Problem and Expected Output
Let \(WS_{c,m}\) denotes the weighted sensitivities at maturities (\(M\)) in currencies (\(C\)). Our problem is to calculate \(K_{C}\) which is the aggregation of these \(WS_{c,m}\) across maturities within each currency
\begin{align} K_{C} = \sqrt{ \sum_{M} WS_{C,M}^2 + \sum_{M} \sum_{N \ne M} \rho_{M,N} WS_{C,M} WS_{C,N} } \end{align} Here, \(M\) = {2w, 6w, ..., 1Y, 2Y,...} and \(C\) = {USD, EUR, ...}
This equation can be rewritten as the following quadratic form.
\begin{align} K_{C} = \sqrt{ WS_{C}^{'} \begin{bmatrix} \rho_{1,1} & ... & \rho_{1,m} \\ ... & ... & ... \\ \rho_{m,1} & ... & \rho_{m,m} \end{bmatrix} WS_{C} } \end{align}
Here, \(m\) is the number of elements of \(M\).

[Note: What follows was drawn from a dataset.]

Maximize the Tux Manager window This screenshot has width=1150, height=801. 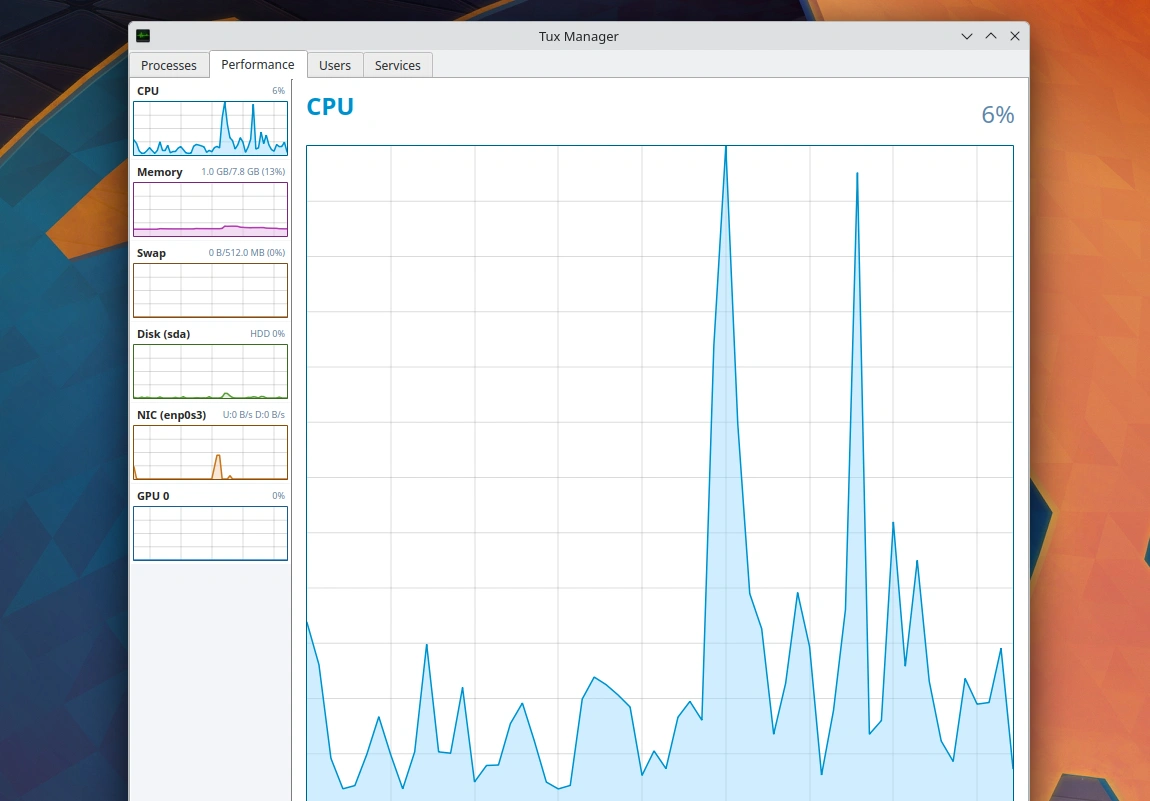991,36
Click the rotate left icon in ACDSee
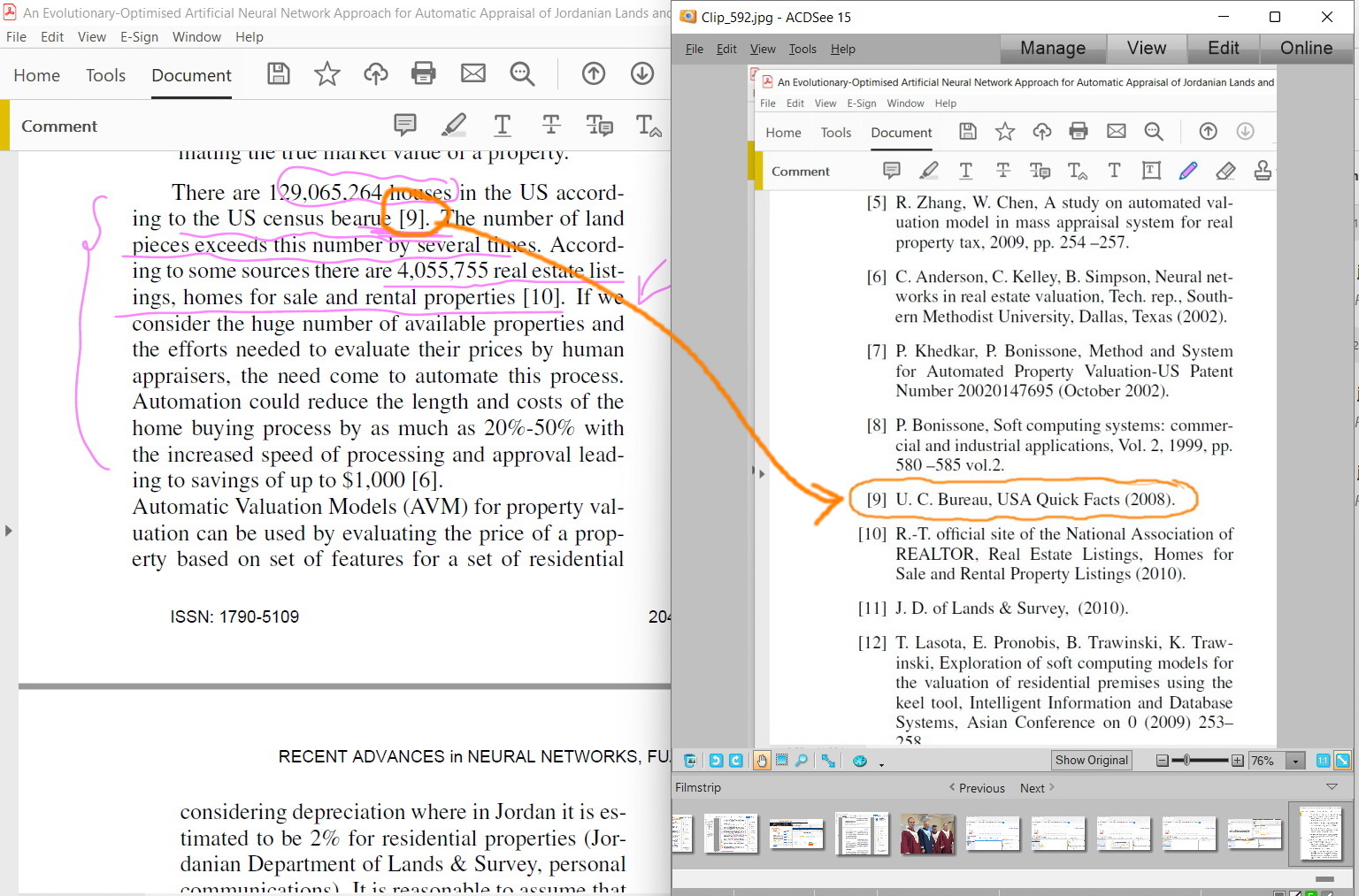Screen dimensions: 1359x896 click(x=716, y=761)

In other words, we can calculate element-by-element cross products with correlation or quadratic form matrix multiplication.
Before doing this job, we need to sort dataset by key columns such as currency code and maturity. Sorted input dataset and the expected output are as follows.
As can be seen in the above Excel information, our purpose is to calculate \(K\) within each currency from input data using the aforementioned quadratic (or cross product type) form formula with correlation matrix (\(\rho_{M,N}\)). The following figure is the our proposed Excel formula in the case of EUR.
These set of Excel formula are explained as the following order.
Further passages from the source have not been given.